Task goal: The records should be restated exactly from their first line through the line with "You are a computer-use agent. Viewport: 1168px" in it.
[[ The data open ]]
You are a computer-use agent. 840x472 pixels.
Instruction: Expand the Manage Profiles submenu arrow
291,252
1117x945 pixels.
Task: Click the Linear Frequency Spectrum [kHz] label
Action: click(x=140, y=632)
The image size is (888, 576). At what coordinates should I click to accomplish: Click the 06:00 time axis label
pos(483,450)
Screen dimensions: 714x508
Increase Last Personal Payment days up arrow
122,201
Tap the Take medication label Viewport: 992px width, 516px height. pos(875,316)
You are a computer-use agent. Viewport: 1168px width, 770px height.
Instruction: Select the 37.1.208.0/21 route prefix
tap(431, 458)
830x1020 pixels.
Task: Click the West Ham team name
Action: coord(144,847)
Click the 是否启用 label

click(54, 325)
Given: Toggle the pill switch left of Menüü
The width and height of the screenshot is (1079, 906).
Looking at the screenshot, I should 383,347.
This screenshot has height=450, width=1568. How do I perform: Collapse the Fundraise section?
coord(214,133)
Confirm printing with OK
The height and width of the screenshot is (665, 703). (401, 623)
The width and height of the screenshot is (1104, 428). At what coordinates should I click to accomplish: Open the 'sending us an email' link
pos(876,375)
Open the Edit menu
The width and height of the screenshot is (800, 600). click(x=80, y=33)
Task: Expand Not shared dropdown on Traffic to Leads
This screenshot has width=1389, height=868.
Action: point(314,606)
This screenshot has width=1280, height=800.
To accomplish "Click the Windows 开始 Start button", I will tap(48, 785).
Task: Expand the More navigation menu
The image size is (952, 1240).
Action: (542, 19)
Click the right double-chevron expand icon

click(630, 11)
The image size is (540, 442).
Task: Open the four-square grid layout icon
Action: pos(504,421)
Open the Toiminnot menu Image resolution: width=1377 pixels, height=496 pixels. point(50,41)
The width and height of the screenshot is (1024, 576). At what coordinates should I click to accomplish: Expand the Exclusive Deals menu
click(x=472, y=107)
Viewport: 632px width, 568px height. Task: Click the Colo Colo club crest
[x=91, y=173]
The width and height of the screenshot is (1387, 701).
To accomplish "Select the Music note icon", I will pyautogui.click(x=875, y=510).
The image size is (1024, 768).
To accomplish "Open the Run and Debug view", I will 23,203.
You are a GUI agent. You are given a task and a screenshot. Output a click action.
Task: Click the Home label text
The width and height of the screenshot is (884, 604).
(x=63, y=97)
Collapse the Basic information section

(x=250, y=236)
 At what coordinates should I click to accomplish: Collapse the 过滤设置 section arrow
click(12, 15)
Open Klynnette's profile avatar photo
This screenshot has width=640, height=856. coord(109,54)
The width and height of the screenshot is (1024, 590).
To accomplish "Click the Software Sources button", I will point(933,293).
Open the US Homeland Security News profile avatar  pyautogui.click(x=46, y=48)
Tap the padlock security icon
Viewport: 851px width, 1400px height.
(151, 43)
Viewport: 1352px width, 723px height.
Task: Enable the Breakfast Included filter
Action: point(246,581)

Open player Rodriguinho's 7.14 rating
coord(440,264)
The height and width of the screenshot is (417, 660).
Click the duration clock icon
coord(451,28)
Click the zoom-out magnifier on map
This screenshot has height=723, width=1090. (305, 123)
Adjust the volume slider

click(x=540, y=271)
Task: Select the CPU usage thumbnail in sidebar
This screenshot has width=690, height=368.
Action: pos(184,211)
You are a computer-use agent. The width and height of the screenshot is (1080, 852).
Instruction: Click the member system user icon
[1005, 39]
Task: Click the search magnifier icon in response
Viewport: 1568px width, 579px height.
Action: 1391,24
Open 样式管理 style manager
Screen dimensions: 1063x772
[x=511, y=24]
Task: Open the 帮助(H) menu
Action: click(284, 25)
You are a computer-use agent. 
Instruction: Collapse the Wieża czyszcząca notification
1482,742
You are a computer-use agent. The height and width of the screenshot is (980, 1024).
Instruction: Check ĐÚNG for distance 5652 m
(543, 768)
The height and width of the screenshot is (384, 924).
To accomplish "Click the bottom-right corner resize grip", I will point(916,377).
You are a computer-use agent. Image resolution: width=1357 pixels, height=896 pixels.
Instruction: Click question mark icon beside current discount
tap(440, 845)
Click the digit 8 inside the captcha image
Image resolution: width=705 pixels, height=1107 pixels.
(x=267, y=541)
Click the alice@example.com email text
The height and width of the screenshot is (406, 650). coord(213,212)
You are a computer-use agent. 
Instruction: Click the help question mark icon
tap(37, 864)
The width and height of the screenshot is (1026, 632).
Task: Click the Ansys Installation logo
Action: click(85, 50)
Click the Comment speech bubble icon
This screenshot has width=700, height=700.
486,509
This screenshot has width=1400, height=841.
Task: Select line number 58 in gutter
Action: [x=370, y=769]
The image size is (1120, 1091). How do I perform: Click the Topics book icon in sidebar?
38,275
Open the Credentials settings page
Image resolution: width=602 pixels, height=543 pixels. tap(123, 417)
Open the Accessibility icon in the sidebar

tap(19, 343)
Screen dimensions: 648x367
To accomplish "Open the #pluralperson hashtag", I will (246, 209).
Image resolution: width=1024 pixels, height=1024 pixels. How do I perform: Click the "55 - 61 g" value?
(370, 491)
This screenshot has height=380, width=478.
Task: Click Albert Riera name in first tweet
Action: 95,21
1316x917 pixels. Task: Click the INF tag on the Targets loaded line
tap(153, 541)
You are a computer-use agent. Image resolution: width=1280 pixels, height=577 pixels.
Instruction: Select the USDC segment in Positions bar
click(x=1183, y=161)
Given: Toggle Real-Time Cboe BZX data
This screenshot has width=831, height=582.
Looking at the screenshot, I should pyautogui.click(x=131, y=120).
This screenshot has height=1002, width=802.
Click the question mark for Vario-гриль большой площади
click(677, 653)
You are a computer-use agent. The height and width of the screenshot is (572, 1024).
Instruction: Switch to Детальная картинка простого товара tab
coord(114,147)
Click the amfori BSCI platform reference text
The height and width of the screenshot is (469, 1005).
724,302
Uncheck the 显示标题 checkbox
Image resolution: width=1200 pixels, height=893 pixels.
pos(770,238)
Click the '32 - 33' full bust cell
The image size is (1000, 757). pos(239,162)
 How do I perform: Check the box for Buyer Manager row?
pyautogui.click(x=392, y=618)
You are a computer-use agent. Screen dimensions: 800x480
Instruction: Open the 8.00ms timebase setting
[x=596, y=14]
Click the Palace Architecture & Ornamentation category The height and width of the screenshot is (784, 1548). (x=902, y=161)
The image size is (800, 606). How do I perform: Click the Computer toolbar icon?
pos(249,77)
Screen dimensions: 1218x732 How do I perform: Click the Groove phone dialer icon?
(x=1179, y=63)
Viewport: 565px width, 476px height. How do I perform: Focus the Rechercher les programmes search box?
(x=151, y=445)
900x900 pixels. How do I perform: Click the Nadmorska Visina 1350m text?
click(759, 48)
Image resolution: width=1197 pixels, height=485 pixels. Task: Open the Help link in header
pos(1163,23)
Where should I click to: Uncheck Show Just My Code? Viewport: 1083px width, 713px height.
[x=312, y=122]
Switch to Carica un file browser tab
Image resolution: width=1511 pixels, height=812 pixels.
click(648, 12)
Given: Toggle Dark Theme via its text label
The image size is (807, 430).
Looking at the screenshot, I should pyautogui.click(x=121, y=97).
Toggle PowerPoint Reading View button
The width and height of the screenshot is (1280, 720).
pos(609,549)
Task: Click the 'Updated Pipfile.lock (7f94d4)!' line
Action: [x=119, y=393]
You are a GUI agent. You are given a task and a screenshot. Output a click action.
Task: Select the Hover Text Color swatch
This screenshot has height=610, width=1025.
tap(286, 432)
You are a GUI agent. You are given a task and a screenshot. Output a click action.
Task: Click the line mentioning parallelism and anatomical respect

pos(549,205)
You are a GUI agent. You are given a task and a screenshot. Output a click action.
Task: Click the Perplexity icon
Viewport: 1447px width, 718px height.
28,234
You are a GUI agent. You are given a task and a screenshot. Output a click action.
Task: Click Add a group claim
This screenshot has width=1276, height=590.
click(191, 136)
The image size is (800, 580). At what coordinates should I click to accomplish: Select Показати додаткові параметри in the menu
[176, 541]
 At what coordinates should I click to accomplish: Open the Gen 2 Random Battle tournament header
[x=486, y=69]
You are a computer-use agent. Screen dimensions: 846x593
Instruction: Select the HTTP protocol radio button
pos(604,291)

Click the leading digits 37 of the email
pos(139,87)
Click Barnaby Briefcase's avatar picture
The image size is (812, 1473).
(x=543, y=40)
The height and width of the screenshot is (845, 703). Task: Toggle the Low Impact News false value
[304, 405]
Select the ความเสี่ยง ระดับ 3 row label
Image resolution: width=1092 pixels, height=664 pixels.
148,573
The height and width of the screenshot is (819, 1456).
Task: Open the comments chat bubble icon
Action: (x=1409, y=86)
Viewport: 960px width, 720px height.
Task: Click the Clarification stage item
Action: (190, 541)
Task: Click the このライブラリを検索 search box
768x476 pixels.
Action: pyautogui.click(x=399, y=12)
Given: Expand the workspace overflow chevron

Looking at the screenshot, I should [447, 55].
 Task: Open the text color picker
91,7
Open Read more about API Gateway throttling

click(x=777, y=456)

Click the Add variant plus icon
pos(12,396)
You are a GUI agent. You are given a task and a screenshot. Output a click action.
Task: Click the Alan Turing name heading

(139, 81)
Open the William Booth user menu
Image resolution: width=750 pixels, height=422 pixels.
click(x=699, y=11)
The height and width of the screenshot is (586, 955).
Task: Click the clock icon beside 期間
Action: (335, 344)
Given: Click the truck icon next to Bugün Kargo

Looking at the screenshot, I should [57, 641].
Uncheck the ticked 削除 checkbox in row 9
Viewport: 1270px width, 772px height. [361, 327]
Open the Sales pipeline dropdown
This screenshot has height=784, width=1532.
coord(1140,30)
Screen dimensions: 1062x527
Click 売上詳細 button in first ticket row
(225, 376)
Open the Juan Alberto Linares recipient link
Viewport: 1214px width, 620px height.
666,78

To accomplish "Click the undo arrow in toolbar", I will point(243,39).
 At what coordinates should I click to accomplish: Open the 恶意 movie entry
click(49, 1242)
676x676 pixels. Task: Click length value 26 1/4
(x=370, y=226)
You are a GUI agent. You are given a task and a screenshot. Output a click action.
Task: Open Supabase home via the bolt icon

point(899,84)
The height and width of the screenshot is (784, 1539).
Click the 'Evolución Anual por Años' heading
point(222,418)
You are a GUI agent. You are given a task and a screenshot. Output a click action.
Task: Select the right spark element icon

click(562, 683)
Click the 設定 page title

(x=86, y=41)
[[ The data closed ]]
Exercise answer:
You are a computer-use agent. 840x472 pixels.
Instruction: Expand the Manage Profiles submenu arrow
291,252
1117x945 pixels.
Task: Click the Linear Frequency Spectrum [kHz] label
Action: click(x=140, y=632)
The image size is (888, 576). At what coordinates should I click to accomplish: Click the 06:00 time axis label
pos(483,450)
Screen dimensions: 714x508
Increase Last Personal Payment days up arrow
122,201
Tap the Take medication label Viewport: 992px width, 516px height. pos(875,316)
You are a computer-use agent. Viewport: 1168px width, 770px height.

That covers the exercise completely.